The answer is: it'll happen automatically. Just search for someone's handle, and your server will talk to that other server. When you follow that other users, your server will start federating with that other servers.

Note though that servers might block each other. For example, many Western servers block Japanese pawoo.net, since it allows posting lolicon. Western servers don't want this content in their timelines and caches, so they block it. If your server blocks another.social, you won't be able to follow anyone on there.

But your question also hints at a real problem with Fediverse (of which Mastodon is a part), which is: each instance only sees a subset of the Fediverse. Thus, searching by hashtag will only get you a subset of all posts that contain it. Full-text search is even more complicated.

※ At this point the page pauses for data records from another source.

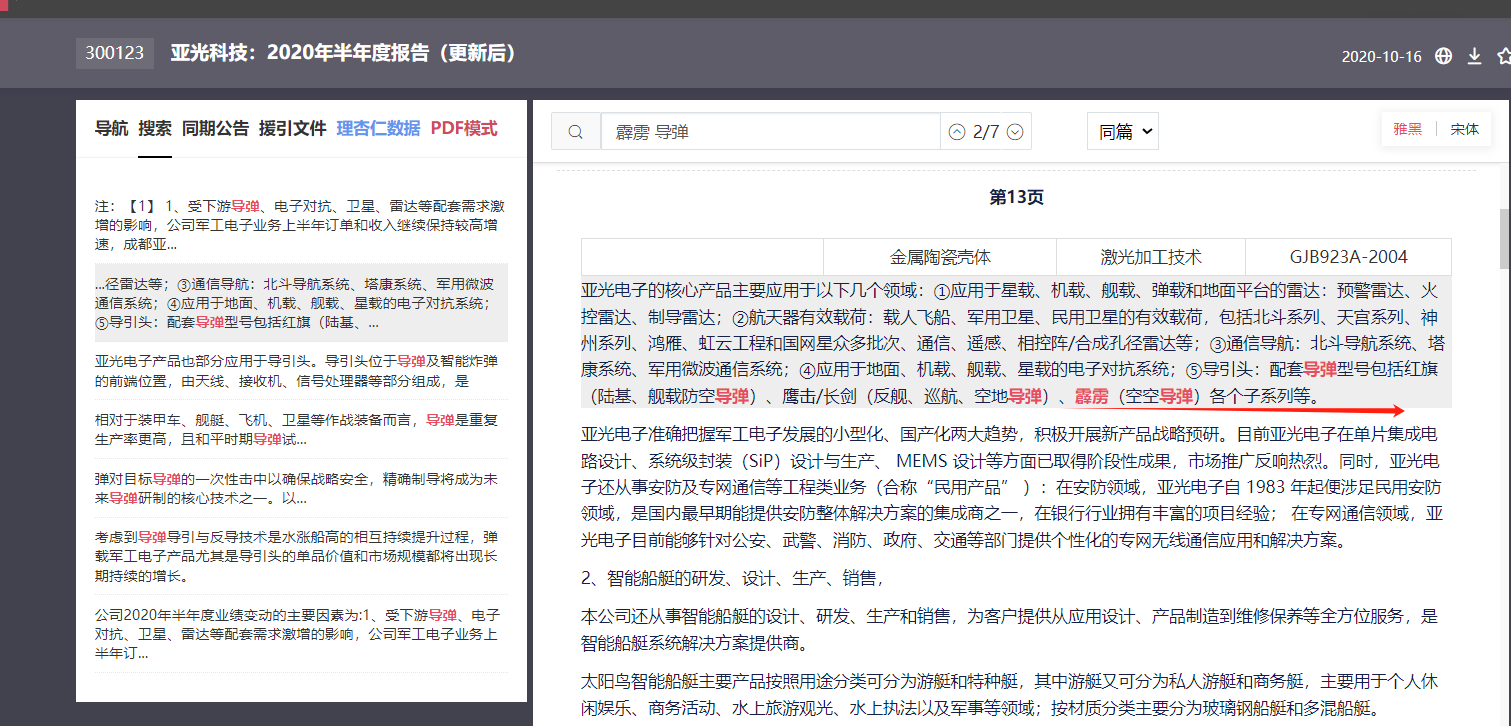Switch font to 雅黑

click(x=1407, y=129)
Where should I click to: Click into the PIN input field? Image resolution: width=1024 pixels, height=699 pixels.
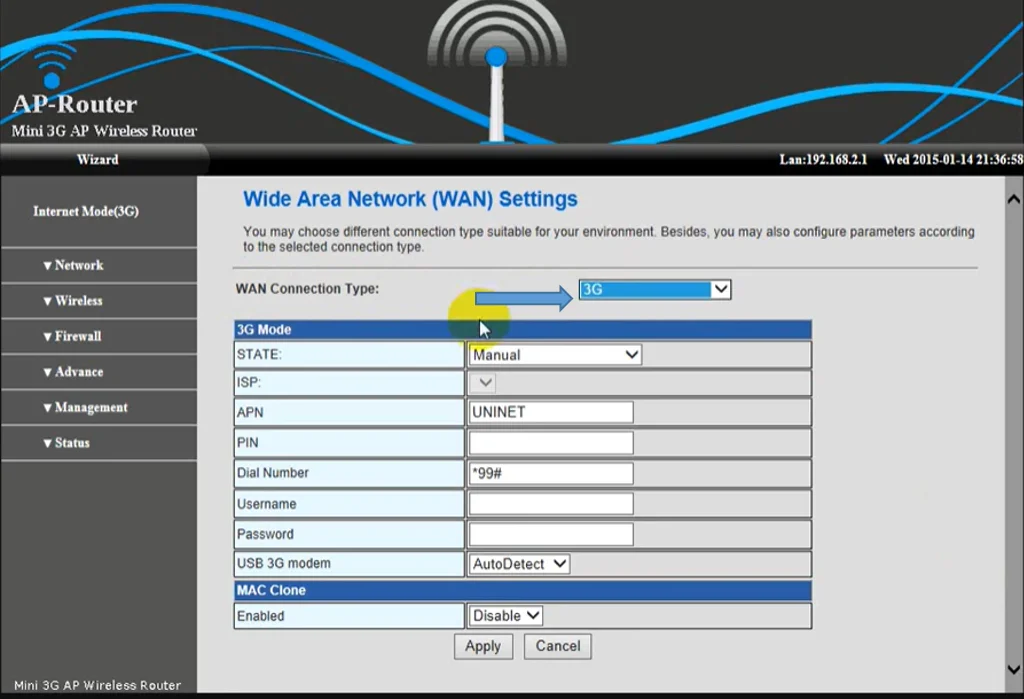(x=551, y=443)
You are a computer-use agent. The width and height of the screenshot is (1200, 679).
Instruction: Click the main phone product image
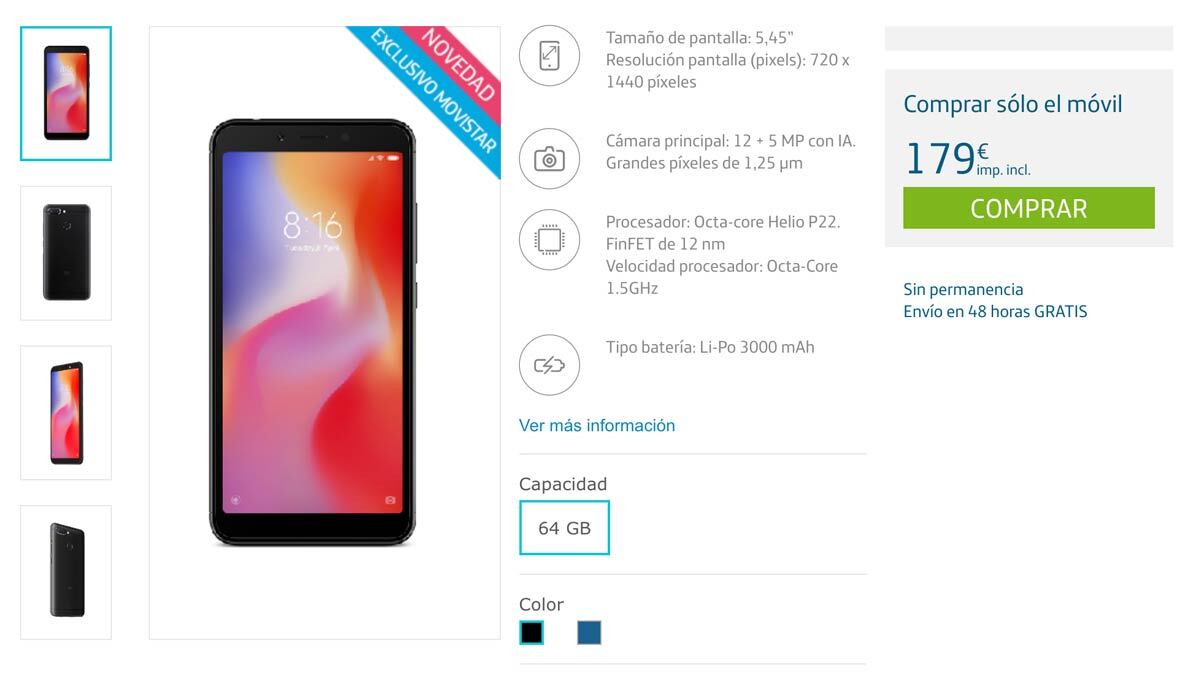click(312, 333)
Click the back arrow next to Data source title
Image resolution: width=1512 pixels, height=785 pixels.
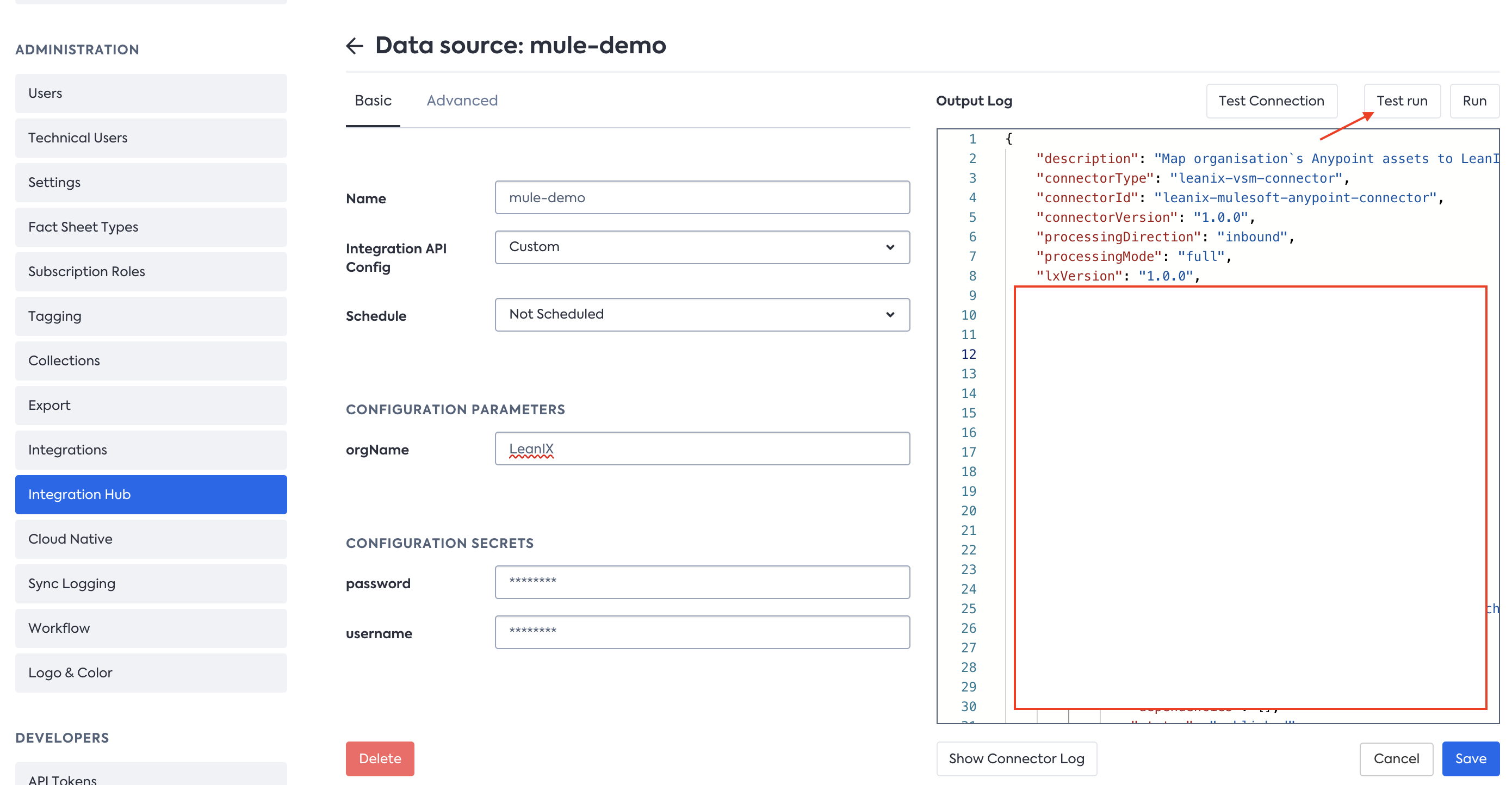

Gotcha, thanks for the info. That does seem like a real problem, and I do see the complexity of the issue. Are there any current proposals for tackling it without adding centralization? Or do we just acknowledge/accept that that's a tradeoff?


There are ActivityPub relays: they are actors that re-broadcast anything sent to them to anyone who subscribes.

They are still decentralised, the aim is to populate the federated timeline. Obviously, the visibility is still a subset of the network.


As far as I can tell, Fediverse embraces this as a privacy feature. (It's more of a bump than a roadblock, but still.) I'm not aware of any projects to fix this (although I'm not very immersed into Fediverse development, so maybe check https://fediverse.party, they have a list of Fedi projects).


Theoretically you could layer something on top right? Something that consumes and publicizes everything. And then I guess you come full circle back to centralization but at least you could potentially view and search both a "local" and "global" feed.


Sure. Centralization could probably be avoided by storing the index in a DHT or something.